自分と彼女がいれば、今年はけっこういい試合が出来るのではないかなと期待する。浩子ちゃんも少しずつだけど強い所と戦う力を身につけて来ているからなあ、などと思うと気分が良かった。それでその日は同僚の女子社員に誘われて女子会に行ったあと、仲の良い子3人だけで更にスナックに行ってカラオケしながら飲み、ほろよい加減で夜の町を歩いていた。
「国香ちゃん、今日はご機嫌だね。彼氏でもできた?」
「別にそんなんじゃないですよぉ」
「もう、その恥ずかしがってるところが怪しいぞ」
などと言って1年上の先輩が国香をどついた。
すると国香は酔っているものだから足取りが不確かで、押された勢いで、危うく車道に飛び出しそうになった所を近くにあった標識の支柱をつかんでギリギリ留まる。そばを大型トラックがクラクションを鳴らして通り過ぎる。凄い風圧を感じた。
「危ない、危ない」
「あんなのに轢かれたら即死だね」
「助かったぁ」
と言って国香は支柱から手を離し、歩道側に戻ろうとしたのだが、ちょうどそこに転がっていた空き缶を踏んで転んでしまう。
「キャー!」
と国香が叫ぶ。
凄まじい急ブレーキの音を聞いた。
ドン!という鈍い音がする。
下半身に激痛が走る!
倒れた時、とっさに持っていたバッグを頭に当てた(この反射神経がさすがにスポーツ選手)おかげで頭は無事っぽいが、足が物凄く痛い。
「君大丈夫?」
と緊急停止した車から飛び出して来た中年男性が国香に声を掛けた。
取り敢えず身体が動かない(ショック症状である)。それに痛い。いやーん。これ、もし入院する羽目になったら春の大会に出られないかも?と思ったことを国香は覚えている。

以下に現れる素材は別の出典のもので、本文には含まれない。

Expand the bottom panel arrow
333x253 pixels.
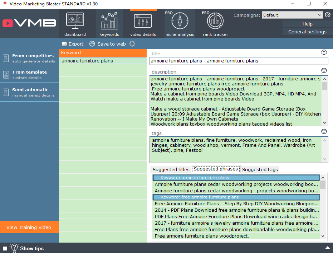point(327,248)
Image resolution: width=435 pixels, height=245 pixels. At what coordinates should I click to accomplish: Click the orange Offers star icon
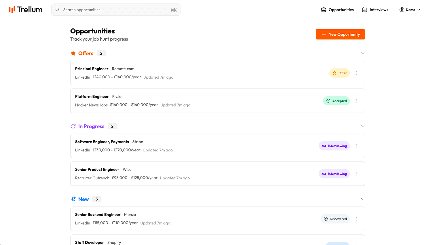pos(73,53)
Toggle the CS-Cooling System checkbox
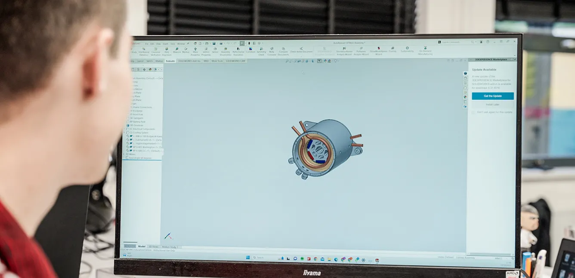Screen dimensions: 575x278 click(x=128, y=133)
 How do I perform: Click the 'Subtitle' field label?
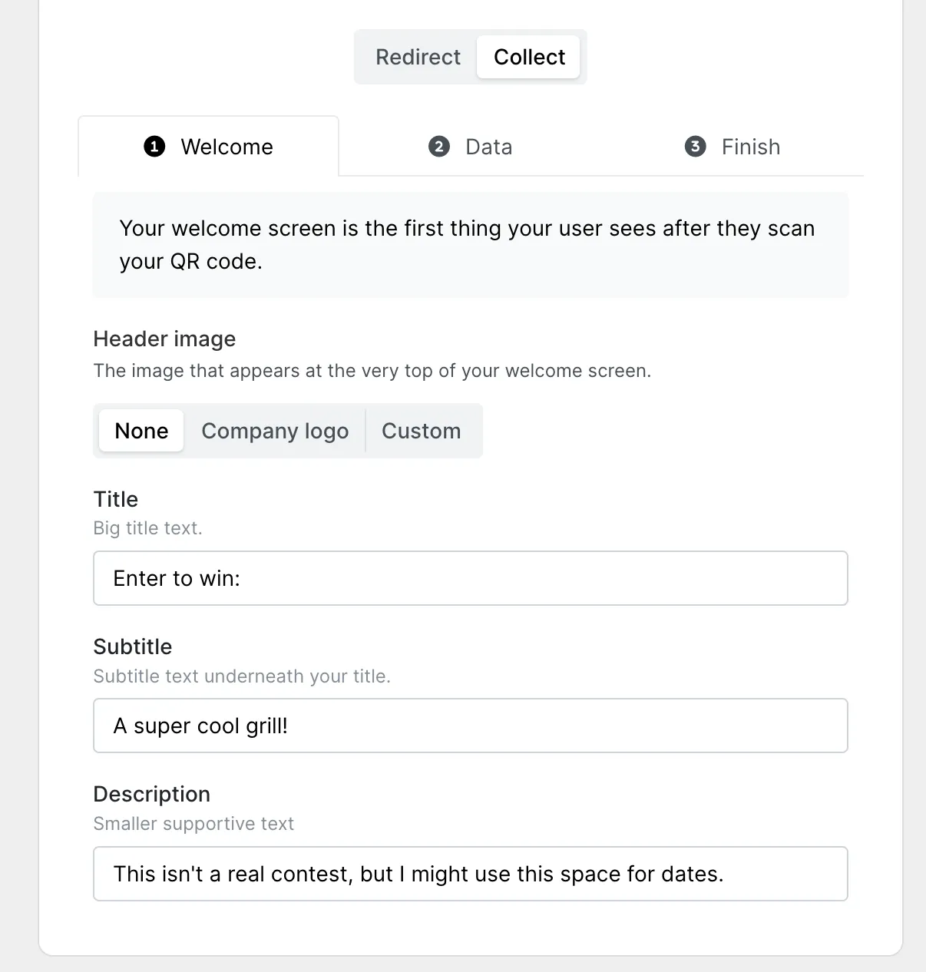pos(133,646)

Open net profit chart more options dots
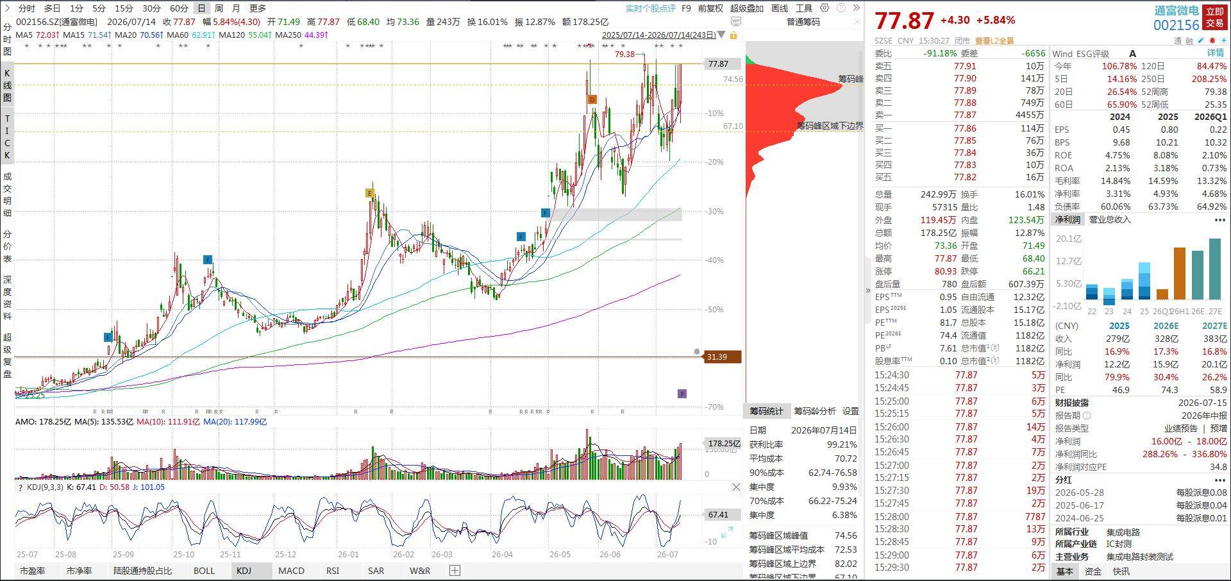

千里は2008-2009の出羽の冬山修行は受験があるので日数を半分の50日にしてもらっていた。日本代表のみんなで一緒に月山に登った9月15日から10日間、国体が終わってから10月に10日間、アジア選手権が終わった後11-12月に25日間やって、これで45日になっていたので、あと5日ノルマが残っていた。それを4月1-5日にやった。
この5日間には鞠原江美子が5日とも参加した。
「江美子、凄くしっかり歩くようになったね」
と千里はまだ深い雪の中の出羽を歩きながら言った。
「ずっと鍛えていたから。私、受験は実質面接だけだったから暇でずっと毎日20km走っていたんだよ」
「すごーい」
「私、やはりスタミナが課題だったからね。千里は少しなまってない?」
「う。1-2月はひたすら勉強ばかりしてたからなあ」
「鍛え直さなくちゃ。世界選手権までにはしっかり勘を取り戻しておいてよね」
「うーん・・・世界選手権かぁ・・・」
「前回は16国中13位と悲惨だったけど今度はせめて8位以上を狙おうよ」
「私バスケやめたなんて言ったら信じる?」
「あ、それはありえない」
「うむむむ・・・・」
最初はそんなことを言っていたものの、何と言っても冬山修行の歩行コースは険しい。結局5時間ほど歩いたあたりから遅れがちになり、千里は《りくちゃん》に彼女をナビゲートさせた。
彼女は次の休憩ポイントで追いついてきたものの
「やはりまだまだだなあ」
と言っている。それでもこの日参加していた浜路さんは
「でも去年の10月頃に比べるとだいぶ歩けるようになって来た」
と褒めていた。
「ね、ね、千里の携帯の位置情報を取得させてもらえない?」
「ん?」
「他の人の携帯の位置をこちらの携帯に表示させるアプリがあるのよ」
「へー。でも電波が圏外なら使えなかったりして」
「うっ」
「でもいいよ。万一迷子になった場合はそれで下山できるだろうし。遭難死はまだされたくないから」
「あははは」
それで千里は位置情報を知らせるアプリを自分の携帯にインストールし、江美子の携帯を通知先に設定した。
その日江美子は、何度も遅れるものの、何度かはうまく電波を捕まえて千里たちの位置を知るのに成功し、本格的に道が分からなくなると《りくちゃん》にナビゲートされて、何とかみんなの休憩時間中に追いつくというのを繰り返し、最後まで歩ききることができた。